Incident response considerations
If you suspect exploitation:- Immediately collect process crash logs, core dumps, and any network request logs that correlate with crash timestamps.
- Quarantine affected hosts and switch to a degraded but safer configuration — for example, temporarily block external access to the affected endpoints while pushing mitigations.
- Redeploy updated artifacts (v1.7.18 or later) to a test stage and verify stability before rolling out to production.
- If you operate critical embedded devices in the field, coordinate firmware updates with device owners and provide clear instructions and urgency — static linking often requires full image replacement.
- After remediation, monitor for reoccurrence and review your vendor notification channels: remind suppliers that their images may embed vulnerable versions and ask for patch schedules.
Broader lessons: why tiny libraries matter
CVE-2024-31755 is unremarkable in its technical mechanics but significant in what it demonstrates about modern software ecosystems: a one-line oversight in a tiny library can ripple across dozens or hundreds of products because of static linking, vendor packaging, and embedded device lifecycles. Supply-chain hygiene — including SBOMs, dependency scanning, and coordinated patching — remains vital to operational resilience.This case also highlights positive aspects of open-source security: public fuzzing, rapid issue reporting, and a concise upstream patch led to a quick fix and clear guidance for downstream distributors. The principal operational burden is not the absence of a fix, but reaching every compiled instance in the field and applying that fix safely.

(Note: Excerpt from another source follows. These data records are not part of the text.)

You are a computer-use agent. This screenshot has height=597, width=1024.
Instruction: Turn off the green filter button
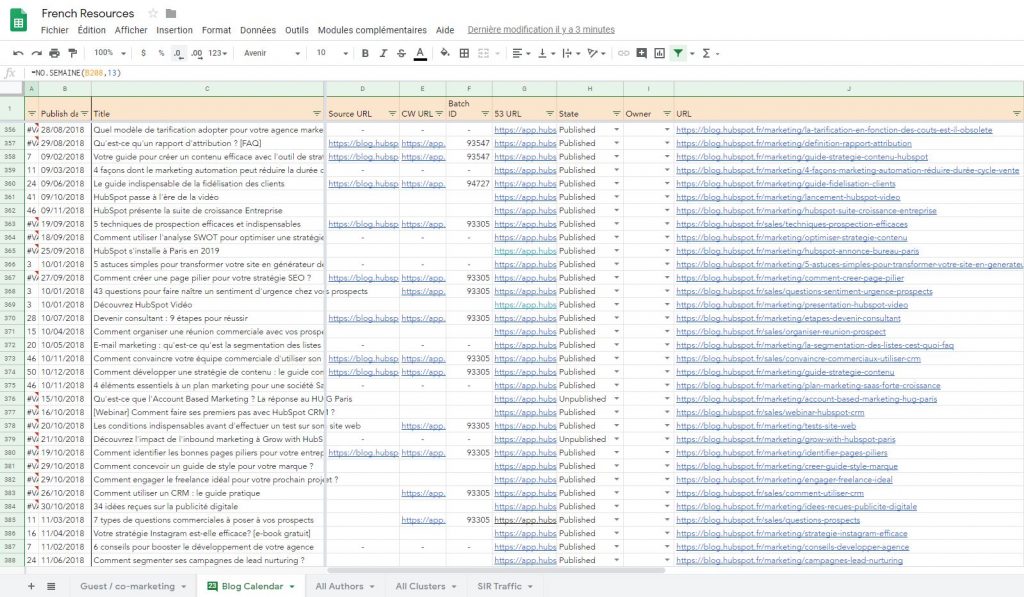(678, 53)
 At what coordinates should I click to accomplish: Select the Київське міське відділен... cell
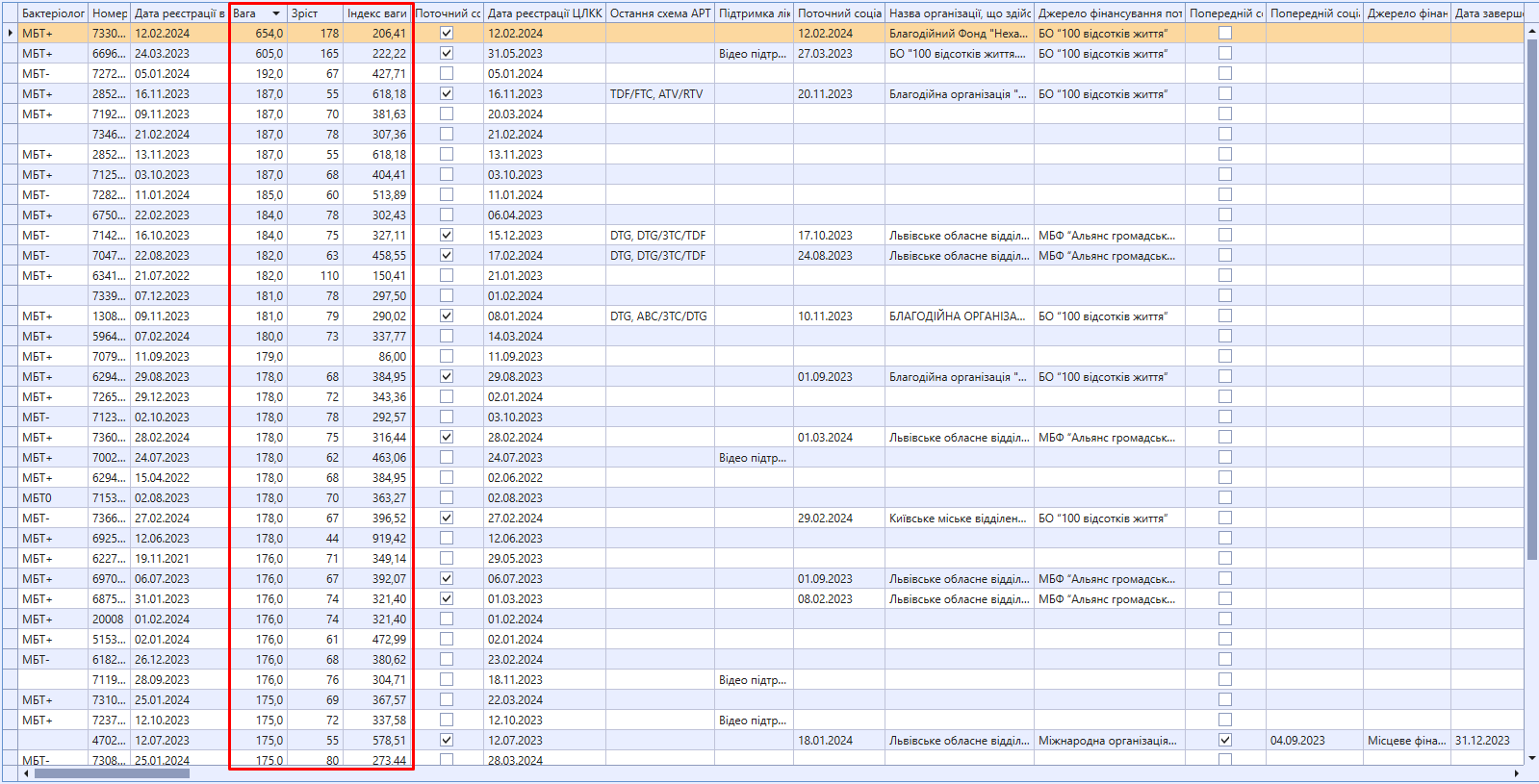[958, 518]
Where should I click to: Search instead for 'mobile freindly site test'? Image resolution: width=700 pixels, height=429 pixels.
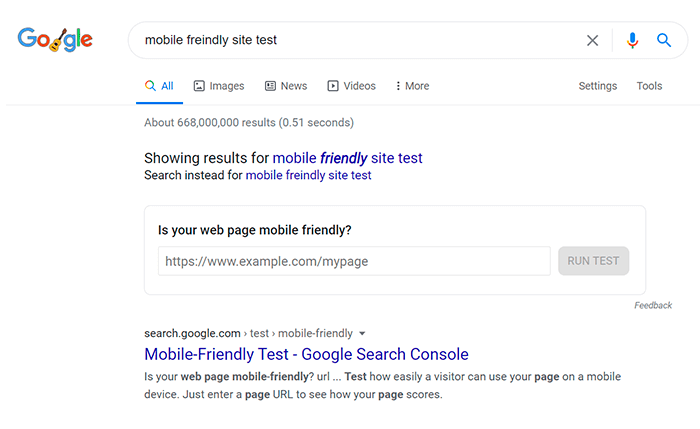coord(308,175)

Quick checklist (actionable steps for ops teams)
- Identify: scan for cJSON in your SBOMs and binary images; flag any v1.7.17 occurrences.
- Isolate: temporarily restrict access to services that parse untrusted JSON if immediate updates are not possible.

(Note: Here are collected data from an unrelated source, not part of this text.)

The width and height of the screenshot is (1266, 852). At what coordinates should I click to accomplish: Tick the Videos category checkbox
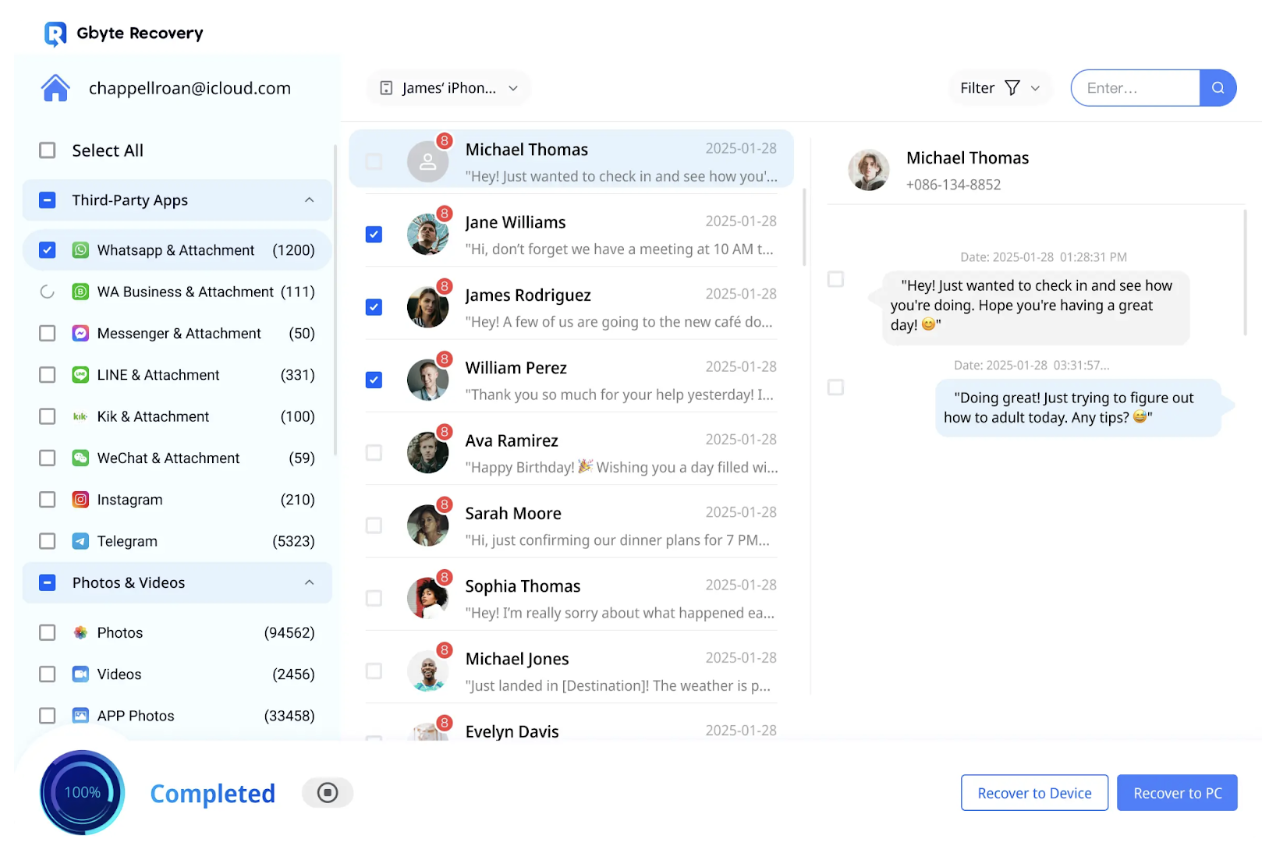click(x=47, y=675)
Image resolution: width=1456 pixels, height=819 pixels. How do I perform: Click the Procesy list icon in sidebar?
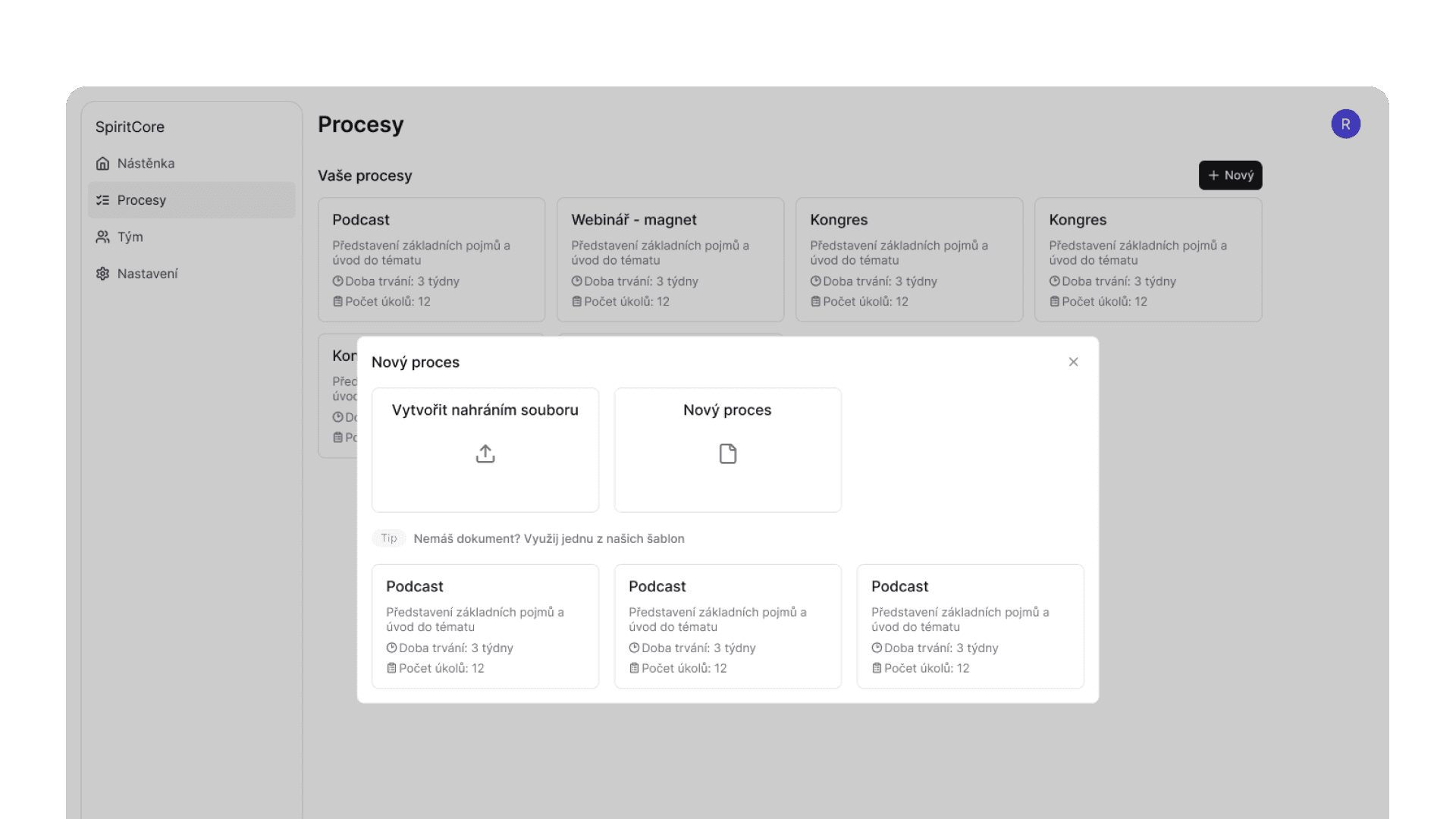point(103,200)
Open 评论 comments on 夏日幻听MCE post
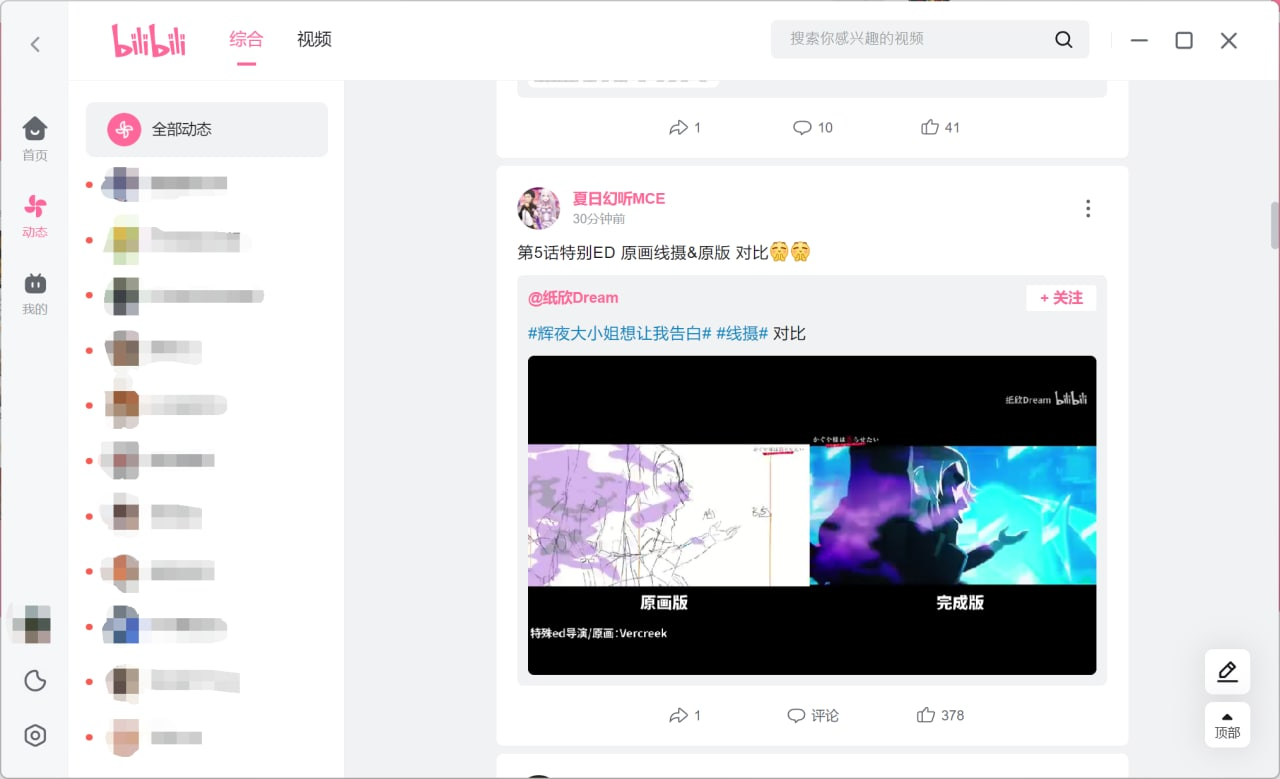Image resolution: width=1280 pixels, height=779 pixels. [813, 715]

- Patch: upgrade to cJSON v1.7.18 or apply vendor-updated packages; rebuild static binaries where necessary.
- Validate: run regression tests and sanity checks after the upgrade; monitor crash/error telemetry closely for 72–120 hours.
- Document: update inventory and change logs; coordinate with vendors and third-party suppliers to confirm their remediation schedules.
Final assessment and call to action
CVE-2024-31755 is a high‑availability risk caused by a simple null-pointer dereference in cJSON v1.7.17 when cJSON_SetValuestring is invoked with a NULL second argument. The flaw is straightforward to understand and to fix; upstream maintainers merged a NULL-check patch and downstream packagers have issued updates. However, because cJSON is often embedded and statically linked in various products — especially in IoT and firmware — operators and developers must actively search, patch, and in some cases rebuild and reflash devices to obtain full remediation. Treat this as a prioritized availability and supply-chain patching task: inventory your deployments, update to v1.7.18 or later as soon as practicable, and harden parsing surfaces so that a single bad pointer cannot become a site-wide outage. (github.com)In a software ecosystem built from countless small components, small bugs can cause big outages — the right combination of SBOM-driven inventory, rapid patching, and defensive design keeps them from becoming operational crises.